* _How to complete this task_:
Write out the listing below word for word.

* _Data in this exercise_:
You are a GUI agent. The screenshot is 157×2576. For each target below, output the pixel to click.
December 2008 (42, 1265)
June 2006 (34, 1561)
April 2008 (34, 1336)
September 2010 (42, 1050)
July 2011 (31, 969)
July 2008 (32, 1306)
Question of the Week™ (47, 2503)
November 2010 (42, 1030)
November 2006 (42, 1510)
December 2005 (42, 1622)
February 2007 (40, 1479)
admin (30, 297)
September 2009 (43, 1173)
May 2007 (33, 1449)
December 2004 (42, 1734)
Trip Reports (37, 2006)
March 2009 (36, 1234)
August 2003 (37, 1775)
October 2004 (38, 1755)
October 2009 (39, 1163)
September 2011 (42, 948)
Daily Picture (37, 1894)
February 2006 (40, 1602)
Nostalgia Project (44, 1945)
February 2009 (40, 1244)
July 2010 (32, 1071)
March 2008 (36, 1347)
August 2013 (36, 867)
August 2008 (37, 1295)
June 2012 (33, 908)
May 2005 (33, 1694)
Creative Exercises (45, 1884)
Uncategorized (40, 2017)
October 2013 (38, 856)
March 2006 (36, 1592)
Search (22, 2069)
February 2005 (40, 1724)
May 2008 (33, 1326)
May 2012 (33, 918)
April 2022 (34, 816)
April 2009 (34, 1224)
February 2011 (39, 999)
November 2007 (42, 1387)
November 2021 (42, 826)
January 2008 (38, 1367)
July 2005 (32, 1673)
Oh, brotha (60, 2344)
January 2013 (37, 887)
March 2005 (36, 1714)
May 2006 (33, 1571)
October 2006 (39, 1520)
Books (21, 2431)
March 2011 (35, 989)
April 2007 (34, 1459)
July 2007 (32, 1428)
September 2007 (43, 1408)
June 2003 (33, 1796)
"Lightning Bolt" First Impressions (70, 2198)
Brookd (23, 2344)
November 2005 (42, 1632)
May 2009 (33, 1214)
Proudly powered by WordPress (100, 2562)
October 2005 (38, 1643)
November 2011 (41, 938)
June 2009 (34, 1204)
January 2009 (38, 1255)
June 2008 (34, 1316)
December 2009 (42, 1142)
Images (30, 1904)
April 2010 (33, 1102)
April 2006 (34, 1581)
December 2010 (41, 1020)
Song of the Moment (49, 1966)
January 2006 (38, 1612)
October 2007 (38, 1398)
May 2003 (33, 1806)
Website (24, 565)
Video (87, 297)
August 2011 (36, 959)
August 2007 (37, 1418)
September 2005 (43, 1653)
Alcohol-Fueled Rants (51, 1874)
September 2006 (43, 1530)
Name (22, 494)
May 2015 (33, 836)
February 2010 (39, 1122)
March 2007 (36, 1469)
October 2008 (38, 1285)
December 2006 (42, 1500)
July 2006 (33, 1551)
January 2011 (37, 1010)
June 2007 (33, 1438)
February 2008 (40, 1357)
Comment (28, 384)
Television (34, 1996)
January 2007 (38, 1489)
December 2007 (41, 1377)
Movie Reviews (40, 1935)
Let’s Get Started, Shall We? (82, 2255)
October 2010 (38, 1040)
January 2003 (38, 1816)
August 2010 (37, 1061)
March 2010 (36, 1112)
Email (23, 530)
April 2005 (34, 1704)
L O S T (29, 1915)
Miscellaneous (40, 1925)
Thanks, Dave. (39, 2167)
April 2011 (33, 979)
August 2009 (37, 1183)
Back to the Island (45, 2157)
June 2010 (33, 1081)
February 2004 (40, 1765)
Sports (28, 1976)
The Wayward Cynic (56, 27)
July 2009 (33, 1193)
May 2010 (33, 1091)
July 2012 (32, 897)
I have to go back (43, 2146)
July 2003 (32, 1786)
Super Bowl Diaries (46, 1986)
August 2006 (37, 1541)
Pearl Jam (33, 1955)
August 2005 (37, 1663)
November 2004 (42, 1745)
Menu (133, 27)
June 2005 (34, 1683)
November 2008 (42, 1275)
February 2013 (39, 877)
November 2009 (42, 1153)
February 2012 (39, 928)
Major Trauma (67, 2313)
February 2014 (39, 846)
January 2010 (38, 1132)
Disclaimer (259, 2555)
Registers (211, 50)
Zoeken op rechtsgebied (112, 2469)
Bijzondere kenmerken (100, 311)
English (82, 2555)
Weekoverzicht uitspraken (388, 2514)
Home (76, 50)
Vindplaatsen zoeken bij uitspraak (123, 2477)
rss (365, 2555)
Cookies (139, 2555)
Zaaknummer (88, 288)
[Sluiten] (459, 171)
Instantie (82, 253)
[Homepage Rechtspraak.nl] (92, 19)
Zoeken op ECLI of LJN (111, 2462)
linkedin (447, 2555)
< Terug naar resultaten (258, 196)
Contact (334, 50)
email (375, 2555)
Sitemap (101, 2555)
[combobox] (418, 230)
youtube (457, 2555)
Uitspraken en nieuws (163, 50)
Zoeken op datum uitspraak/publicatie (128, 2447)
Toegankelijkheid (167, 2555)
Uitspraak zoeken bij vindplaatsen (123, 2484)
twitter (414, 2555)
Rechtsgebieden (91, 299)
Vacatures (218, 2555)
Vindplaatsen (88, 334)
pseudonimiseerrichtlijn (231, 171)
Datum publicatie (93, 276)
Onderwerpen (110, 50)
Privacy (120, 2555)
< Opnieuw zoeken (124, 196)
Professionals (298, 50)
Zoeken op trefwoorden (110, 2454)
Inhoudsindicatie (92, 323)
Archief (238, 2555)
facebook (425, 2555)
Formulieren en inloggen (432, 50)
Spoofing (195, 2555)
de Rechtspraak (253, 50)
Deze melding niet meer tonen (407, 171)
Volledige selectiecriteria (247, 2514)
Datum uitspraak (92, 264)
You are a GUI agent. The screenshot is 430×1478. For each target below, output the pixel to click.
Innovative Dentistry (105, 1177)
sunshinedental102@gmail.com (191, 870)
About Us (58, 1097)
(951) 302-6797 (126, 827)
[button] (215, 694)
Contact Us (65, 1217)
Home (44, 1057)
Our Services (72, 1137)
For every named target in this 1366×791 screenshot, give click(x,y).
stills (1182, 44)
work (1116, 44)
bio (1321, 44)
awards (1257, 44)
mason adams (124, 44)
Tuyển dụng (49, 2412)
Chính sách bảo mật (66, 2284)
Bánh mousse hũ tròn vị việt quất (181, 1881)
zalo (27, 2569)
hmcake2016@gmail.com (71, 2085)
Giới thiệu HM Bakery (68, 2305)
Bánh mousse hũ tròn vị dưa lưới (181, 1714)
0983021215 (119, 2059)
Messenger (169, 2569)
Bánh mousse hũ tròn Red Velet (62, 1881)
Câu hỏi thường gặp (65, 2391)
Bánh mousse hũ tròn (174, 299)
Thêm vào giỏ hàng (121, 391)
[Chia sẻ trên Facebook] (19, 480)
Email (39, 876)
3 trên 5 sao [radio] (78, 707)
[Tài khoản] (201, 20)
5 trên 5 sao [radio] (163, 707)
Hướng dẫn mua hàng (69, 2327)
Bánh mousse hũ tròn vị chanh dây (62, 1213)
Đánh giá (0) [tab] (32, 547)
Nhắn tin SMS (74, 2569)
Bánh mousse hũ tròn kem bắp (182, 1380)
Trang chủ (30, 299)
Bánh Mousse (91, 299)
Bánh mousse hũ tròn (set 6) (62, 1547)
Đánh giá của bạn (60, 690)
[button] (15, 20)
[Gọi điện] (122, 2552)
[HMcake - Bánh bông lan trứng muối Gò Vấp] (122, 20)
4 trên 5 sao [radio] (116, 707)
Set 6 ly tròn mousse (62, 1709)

* _Response_:
You are a GUI agent. The screenshot is 157×2576. For each target below, output the pixel to click.
December 2008 (42, 1265)
June 2006 (34, 1561)
April 2008 (34, 1336)
September 2010 (42, 1050)
July 2011 (31, 969)
July 2008 (32, 1306)
Question of the Week™ (47, 2503)
November 2010 (42, 1030)
November 2006 (42, 1510)
December 2005 (42, 1622)
February 2007 (40, 1479)
admin (30, 297)
September 2009 (43, 1173)
May 2007 (33, 1449)
December 2004 (42, 1734)
Trip Reports (37, 2006)
March 2009 (36, 1234)
August 2003 (37, 1775)
October 2004 (38, 1755)
October 2009 (39, 1163)
September 2011 (42, 948)
Daily Picture (37, 1894)
February 2006 (40, 1602)
Nostalgia Project (44, 1945)
February 2009 (40, 1244)
July 2010 (32, 1071)
March 2008 (36, 1347)
August 2013 (36, 867)
August 2008 (37, 1295)
June 2012 (33, 908)
May 2005 (33, 1694)
Creative Exercises (45, 1884)
Uncategorized (40, 2017)
October 2013 (38, 856)
March 2006 (36, 1592)
Search (22, 2069)
February 2005 (40, 1724)
May 2008 (33, 1326)
May 2012 (33, 918)
April 2022 (34, 816)
April 2009 (34, 1224)
February 2011 (39, 999)
November 2007 (42, 1387)
November 2021 (42, 826)
January 2008 (38, 1367)
July 2005 (32, 1673)
Oh, brotha (60, 2344)
January 2013 (37, 887)
March 2005 (36, 1714)
May 2006 (33, 1571)
October 2006 (39, 1520)
Books (21, 2431)
March 2011 (35, 989)
April 2007 (34, 1459)
July 2007 (32, 1428)
September 2007 (43, 1408)
June 2003 (33, 1796)
"Lightning Bolt" First Impressions (70, 2198)
Brookd (23, 2344)
November 2005 (42, 1632)
May 2009 (33, 1214)
Proudly powered by WordPress (100, 2562)
October 2005 (38, 1643)
November 2011 (41, 938)
June 2009 (34, 1204)
January 2009 (38, 1255)
June 2008 (34, 1316)
December 2009 (42, 1142)
Images (30, 1904)
April 2010 (33, 1102)
April 2006 (34, 1581)
December 2010 (41, 1020)
Song of the Moment (49, 1966)
January 2006 (38, 1612)
October 2007 (38, 1398)
May 2003 (33, 1806)
Website (24, 565)
Video (87, 297)
August 2011 (36, 959)
August 2007 (37, 1418)
September 2005 (43, 1653)
Alcohol-Fueled Rants (51, 1874)
September 2006 (43, 1530)
Name (22, 494)
May 2015 (33, 836)
February 2010 (39, 1122)
March 2007 (36, 1469)
October 2008 (38, 1285)
December 2006 (42, 1500)
July 2006 (33, 1551)
January 2011 (37, 1010)
June 2007 (33, 1438)
February 2008 (40, 1357)
Comment (28, 384)
Television (34, 1996)
January 2007 (38, 1489)
December 2007 (41, 1377)
Movie Reviews (40, 1935)
Let’s Get Started, Shall We? (82, 2255)
October 2010 (38, 1040)
January 2003 (38, 1816)
August 2010 (37, 1061)
March 2010 (36, 1112)
Email (23, 530)
April 2005 (34, 1704)
L O S T (29, 1915)
Miscellaneous (40, 1925)
Thanks, Dave. (39, 2167)
April 2011 (33, 979)
August 2009 (37, 1183)
Back to the Island (45, 2157)
June 2010 (33, 1081)
February 2004 (40, 1765)
Sports (28, 1976)
The Wayward Cynic (56, 27)
July 2009 (33, 1193)
May 2010 (33, 1091)
July 2012 (32, 897)
I have to go back (43, 2146)
July 2003 (32, 1786)
Super Bowl Diaries (46, 1986)
August 2006 (37, 1541)
Pearl Jam (33, 1955)
August 2005 (37, 1663)
November 2004 (42, 1745)
Menu (133, 27)
June 2005 (34, 1683)
November 2008 (42, 1275)
February 2013 (39, 877)
November 2009 (42, 1153)
February 2012 (39, 928)
Major Trauma (67, 2313)
February 2014 (39, 846)
January 2010 (38, 1132)
Disclaimer (259, 2555)
Registers (211, 50)
Zoeken op rechtsgebied (112, 2469)
Bijzondere kenmerken (100, 311)
English (82, 2555)
Weekoverzicht uitspraken (388, 2514)
Home (76, 50)
Vindplaatsen zoeken bij uitspraak (123, 2477)
rss (365, 2555)
Cookies (139, 2555)
Zaaknummer (88, 288)
[Sluiten] (459, 171)
Instantie (82, 253)
[Homepage Rechtspraak.nl] (92, 19)
Zoeken op ECLI of LJN (111, 2462)
linkedin (447, 2555)
< Terug naar resultaten (258, 196)
Contact (334, 50)
email (375, 2555)
Sitemap (101, 2555)
[combobox] (418, 230)
youtube (457, 2555)
Uitspraken en nieuws (163, 50)
Zoeken op datum uitspraak/publicatie (128, 2447)
Toegankelijkheid (167, 2555)
Uitspraak zoeken bij vindplaatsen (123, 2484)
twitter (414, 2555)
Rechtsgebieden (91, 299)
Vacatures (218, 2555)
Vindplaatsen (88, 334)
pseudonimiseerrichtlijn (231, 171)
Datum publicatie (93, 276)
Onderwerpen (110, 50)
Privacy (120, 2555)
< Opnieuw zoeken (124, 196)
Professionals (298, 50)
Zoeken op trefwoorden (110, 2454)
Inhoudsindicatie (92, 323)
Archief (238, 2555)
facebook (425, 2555)
Formulieren en inloggen (432, 50)
Spoofing (195, 2555)
de Rechtspraak (253, 50)
Deze melding niet meer tonen (407, 171)
Volledige selectiecriteria (247, 2514)
Datum uitspraak (92, 264)
You are a GUI agent. The screenshot is 430×1478. For each target below, output the pixel to click.
Innovative Dentistry (105, 1177)
sunshinedental102@gmail.com (191, 870)
About Us (58, 1097)
(951) 302-6797 (126, 827)
[button] (215, 694)
Contact Us (65, 1217)
Home (44, 1057)
Our Services (72, 1137)
For every named target in this 1366×791 screenshot, give click(x,y).
stills (1182, 44)
work (1116, 44)
bio (1321, 44)
awards (1257, 44)
mason adams (124, 44)
Tuyển dụng (49, 2412)
Chính sách bảo mật (66, 2284)
Bánh mousse hũ tròn vị việt quất (181, 1881)
zalo (27, 2569)
hmcake2016@gmail.com (71, 2085)
Giới thiệu HM Bakery (68, 2305)
Bánh mousse hũ tròn vị dưa lưới (181, 1714)
0983021215 (119, 2059)
Messenger (169, 2569)
Bánh mousse hũ tròn Red Velet (62, 1881)
Câu hỏi thường gặp (65, 2391)
Bánh mousse hũ tròn (174, 299)
Thêm vào giỏ hàng (121, 391)
[Chia sẻ trên Facebook] (19, 480)
Email (39, 876)
3 trên 5 sao [radio] (78, 707)
[Tài khoản] (201, 20)
5 trên 5 sao [radio] (163, 707)
Hướng dẫn mua hàng (69, 2327)
Bánh mousse hũ tròn vị chanh dây (62, 1213)
Đánh giá (0) [tab] (32, 547)
Nhắn tin SMS (74, 2569)
Bánh mousse hũ tròn kem bắp (182, 1380)
Trang chủ (30, 299)
Bánh Mousse (91, 299)
Bánh mousse hũ tròn (set 6) (62, 1547)
Đánh giá của bạn (60, 690)
[button] (15, 20)
[Gọi điện] (122, 2552)
[HMcake - Bánh bông lan trứng muối Gò Vấp] (122, 20)
4 trên 5 sao [radio] (116, 707)
Set 6 ly tròn mousse (62, 1709)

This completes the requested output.